* Data for the task:
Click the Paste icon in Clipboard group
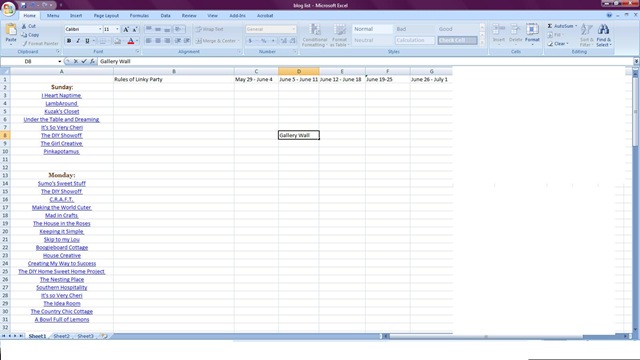This screenshot has width=640, height=360. point(11,30)
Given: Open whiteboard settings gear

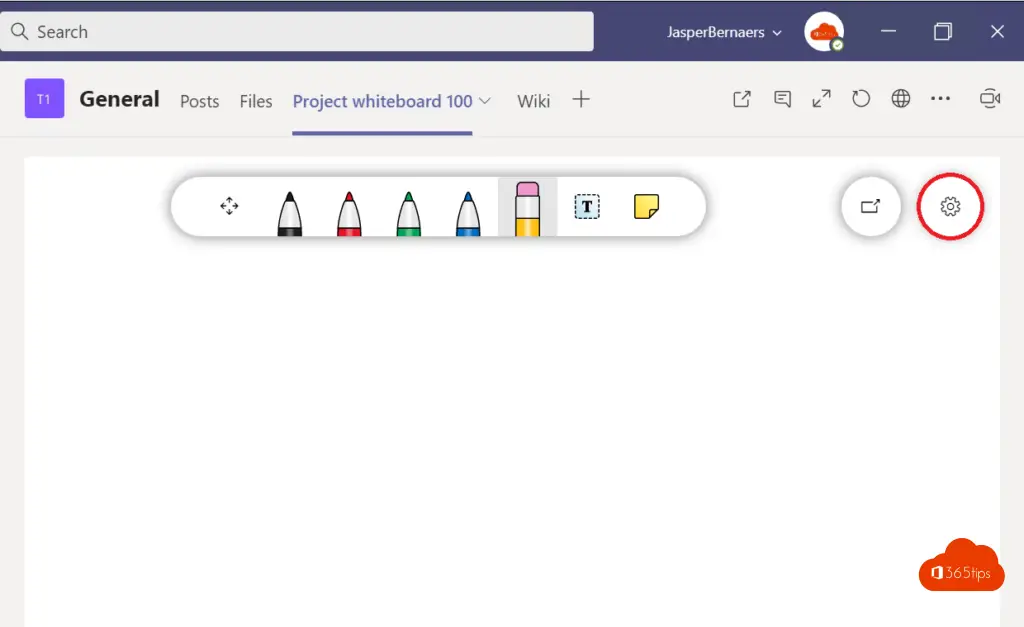Looking at the screenshot, I should tap(950, 207).
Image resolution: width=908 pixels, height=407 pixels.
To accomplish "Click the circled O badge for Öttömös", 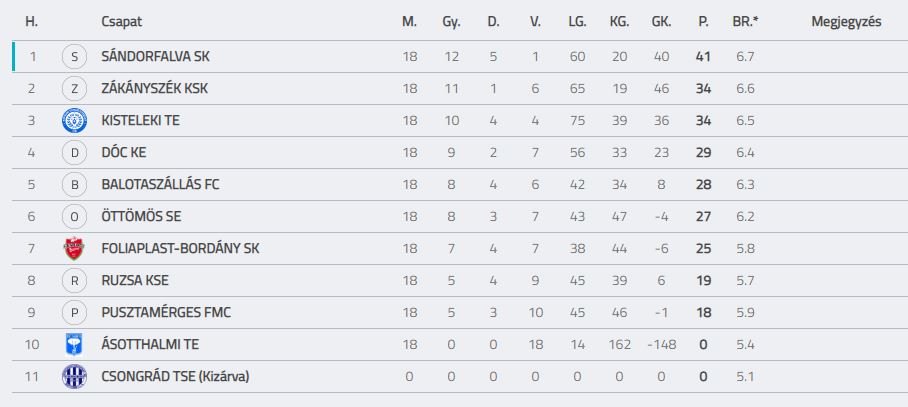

* What you should do: Write out the records above exactly as they stand, leaving out every picture.

* Exercise output:
Click the Paste icon in Clipboard group
This screenshot has width=640, height=360. point(11,30)
Given: Open whiteboard settings gear

Looking at the screenshot, I should tap(950, 207).
Image resolution: width=908 pixels, height=407 pixels.
To accomplish "Click the circled O badge for Öttömös", 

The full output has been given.